Imagine if we pitted a professional champion boxer from the 1960s against the champion boxers of today. It wouldn't even be a fair fight, would it? Today's athletes are stronger, faster, more resilient, train better and harder and utilise the services of coaches to hold them accountable and tell them where they can improve.
Today, there are only a handful of elite fighters who are making the big money. In fitness, there are only a handful of people going the extra mile and obtaining results.
Health clubs have been reducing their prices and are pursuing the high-volume, low-price segment of the market. As prices are slashed, margins are reduced and in order to keep the health clubs in the black staff members will either be reduced in number or in quality.
A knock-on effect will be that customer service is hard to maintain, so the gym becomes more impersonal and the relationship breaks down. Like any relationship, there is an inevitable parting and the gym member fails to renew their membership.
In America, the head of the Planet Fitness chain, Mike Grondahl, decided to discontinue personal training at their clubs.

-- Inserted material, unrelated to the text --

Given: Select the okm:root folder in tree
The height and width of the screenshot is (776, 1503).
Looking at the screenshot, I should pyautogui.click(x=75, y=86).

Planet Fitness always tried to keep personal training to a minimum as they felt many of their members had zero interest in it and those that were doing it were "just renting friends".
In America clubs like Planet Fitness have reduced their monthly memberships to $10 (€7.66) as the industry has made a definite push in the low-price arena.
A low-cost business model like this reduces the barrier to entry for many but what about a gym member's other concern -- results?
Fitness organisations like the American Council on Exercise predict that bootcamps -- another low-cost business model -- will continue to be a hot trend.
Here in Ireland the outdoor version will succumb to the weather and its participants will face the challenge of consistently attending classes. Consistency in training is essential for results. Many camps entail running around trees and performing 100 jumping jacks and press-ups.
These exercises may improve the fitness levels of beginners but for long-term success you need to progressively overload your body's muscles using weights to encourage it to adapt and change.
Bootcamps' strength, therefore, is in their social support but the lack of testing of results -- like regular weigh-ins, measurements or food diaries -- will reduce accountability and compliance.
Our recent snowfall put a halt to the outdoor runners, soccer and Gaelic matches and also bootcamps.
The American College of Sports Medicine's 1998 guidelines said that two weeks' abstinence from training could set you back 10 weeks in terms of your fitness but you could maintain your fitness if you did just one third of the work that got you there during this two-week period.
The people who achieve results and change their body composition this year will be those who are consistent. It's the same in every sport. Player of the year awards are not always won by the most glamorous and recognised player in each team. They are won by players who are consistent.
Goalkeepers and defenders consistently win these awards at clubs but are rarely recognised by the media week in week out. They may not give you a 10 out of 10 performance but they will give you a consistent one.
Roy Keane (below) was a model of consistency during his career as a player whereas Ronaldo could be spectacular one week then he'd be almost invisible the next. Training six times one week is not the same as training three times a week, on the same day and time, for two weeks.
You have a choice of where to invest your money to yield rewards. Your return will be influenced by consistency but also by the thinning of the herd. Invest in a trainer and a gym that is investing in itself. It will influence your result and save you time and hardship.
If you wanted to go to England you could do so by plane or canoe. One will take a short time, and may cost a bit more, but you are guaranteed to get there; the other will be a bumpy journey, fraught with surprises and hardships. That is a decision that will have consequences and one that you will have to make.